[課題内容 a] エントリのうち、「Image resolution: width=1369」を含む行からエントリの最後の行までを、空行を除いてMarkdownの表に入れてください。列名は「番号」と「内容」とし、「番号」には行の通し番号、「内容」にはその行を記入してください。

___ 本文

東京から南へ約1000km、父島・母島を中心に30もの島々からなる小笠原諸島。世界自然遺産の島の代表的な特産品がレモンです。「小笠原レモン」ならではのさわやかな味と香りを運んでくれるアイテムをご紹介します。
亜熱帯の動植物が魅力、世界遺産の島小笠原
竹芝桟橋から船で丸1日、東京から1000km離れた小笠原村(小笠原諸島)です。360°の海と固有の動植物が息づく生態系。大陸と陸続きになったことがない海洋島の景観は訪れる人を魅了し、亜熱帯の森でのトレッキングやクジラ&イルカウォッチング、無人島のガイドツアーなどここでしかできない体験が満載です。
自然環境の保全と持続的な利用によるエコツーリズムが軸の観光振興に早くから取り組み、2011年には国内4番目の世界自然遺産に登録。SDGsの時代にあって小笠原の存在感はますます高まっています。
1年をとおして暖かく、気温差が少ない気候をいかした特産品にも注目です。パッションフルーツやマンゴー、パパイヤといった南国フルーツ、レモン、コーヒーが代表で、なかでも「小笠原レモン」の名前で知られる丸い形のグリーンレモンは、観光パンフレットなどで目にしたことがある人は多いのでは。

______

[課題内容 b] 小笠原諸島とその特産品を紹介する本文について、最後の文の後に続く文章を書いてください。

___ 提供エントリ

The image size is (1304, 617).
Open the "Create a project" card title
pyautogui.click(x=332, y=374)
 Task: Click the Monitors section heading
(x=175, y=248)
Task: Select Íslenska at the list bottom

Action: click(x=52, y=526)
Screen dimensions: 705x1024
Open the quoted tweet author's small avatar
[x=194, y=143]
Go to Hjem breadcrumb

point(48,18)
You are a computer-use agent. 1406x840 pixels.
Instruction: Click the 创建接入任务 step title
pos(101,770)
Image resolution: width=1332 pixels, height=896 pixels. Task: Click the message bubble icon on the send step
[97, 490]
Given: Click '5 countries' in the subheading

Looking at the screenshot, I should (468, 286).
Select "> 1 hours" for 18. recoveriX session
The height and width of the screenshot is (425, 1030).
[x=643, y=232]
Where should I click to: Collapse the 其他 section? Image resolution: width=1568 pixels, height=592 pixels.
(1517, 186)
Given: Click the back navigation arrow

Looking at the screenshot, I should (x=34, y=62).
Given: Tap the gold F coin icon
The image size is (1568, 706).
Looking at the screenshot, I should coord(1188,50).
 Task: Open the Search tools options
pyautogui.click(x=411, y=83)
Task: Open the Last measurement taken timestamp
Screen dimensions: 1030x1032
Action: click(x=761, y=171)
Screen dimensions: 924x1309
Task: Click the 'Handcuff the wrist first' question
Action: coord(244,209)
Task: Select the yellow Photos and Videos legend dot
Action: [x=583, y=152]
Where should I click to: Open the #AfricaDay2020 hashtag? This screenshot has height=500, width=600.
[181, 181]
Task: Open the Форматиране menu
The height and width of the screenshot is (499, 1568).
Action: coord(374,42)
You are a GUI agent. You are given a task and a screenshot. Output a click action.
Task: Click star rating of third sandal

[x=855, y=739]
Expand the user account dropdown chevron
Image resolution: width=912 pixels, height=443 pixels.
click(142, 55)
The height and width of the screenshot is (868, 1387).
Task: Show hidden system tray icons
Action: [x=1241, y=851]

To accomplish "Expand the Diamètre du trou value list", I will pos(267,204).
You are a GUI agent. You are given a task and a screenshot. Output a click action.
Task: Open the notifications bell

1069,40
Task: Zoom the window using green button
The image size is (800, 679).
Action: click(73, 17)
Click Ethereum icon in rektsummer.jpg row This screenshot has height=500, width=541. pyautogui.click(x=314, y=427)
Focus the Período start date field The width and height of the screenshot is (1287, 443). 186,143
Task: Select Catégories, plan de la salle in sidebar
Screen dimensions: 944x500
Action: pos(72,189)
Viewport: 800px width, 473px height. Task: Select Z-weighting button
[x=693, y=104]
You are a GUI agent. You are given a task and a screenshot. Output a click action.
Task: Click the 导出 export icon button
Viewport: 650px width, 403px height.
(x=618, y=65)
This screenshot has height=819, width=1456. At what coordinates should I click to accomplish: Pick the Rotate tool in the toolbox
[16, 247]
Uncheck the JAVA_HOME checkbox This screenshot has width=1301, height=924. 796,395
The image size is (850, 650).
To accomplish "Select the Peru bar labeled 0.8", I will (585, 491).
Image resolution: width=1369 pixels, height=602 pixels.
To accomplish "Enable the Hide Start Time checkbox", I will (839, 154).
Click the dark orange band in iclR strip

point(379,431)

______

[出力 a]
| 番号 | 内容 |
|---|---|
| 1 | Image resolution: width=1369 pixels, height=602 pixels. |
| 2 | To accomplish "Enable the Hide Start Time checkbox", I will (839, 154). |
| 3 | Click the dark orange band in iclR strip |
| 4 | point(379,431) |

[出力 b]
小笠原レモンは、昭和初期にミクロネシアから八丈島に導入した苗に来歴をもち、昭和40年代から小笠原で栽培されるようになったそう。皮が青いうちから食べられることから、主に流通されるのはイエローレモンではなく、グリーンレモンというのが特長です。通常のレモンの約1.5 倍の大きさで、やわらかな酸味とまろやかな甘味、さわやかな香り。輸入レモンや瀬戸内など他の国産レモンとは異なる個性と魅力をもつのが小笠原レモンなのです。
小笠原レモン目線の楽しい動画を公開
小笠原レモンは主に母島で栽培され、9月~11月に出荷されます。フレッシュレモンを味わえるのは地元ならでは。一般的なレモンより甘味があるため、そのままいただくこともできます。もちろんドリンクや料理に用いるのもおすすめで、とりわけ焼酎の水割りに小笠原レモンを絞ったドリンクが愛飲されているそう。
加工品も豊富で、ジャムやゼリー、サイダー、レモンチューハイなどは小笠原土産としても親しまれているほか、伊豆諸島・小笠原諸島など東京の島々の特産品を扱うアンテナショップ「東京愛らんど」などでも購入できます。
「東京愛らんど」を運営する公益財団法人東京都島しょ振興公社では、小笠原レモンが小笠原村・母島で収穫されてから加工され、アンテナショップの店頭に並ぶまでをレモンの目線で追った動画を制作。YouTube公式チャンネルにて公開しています。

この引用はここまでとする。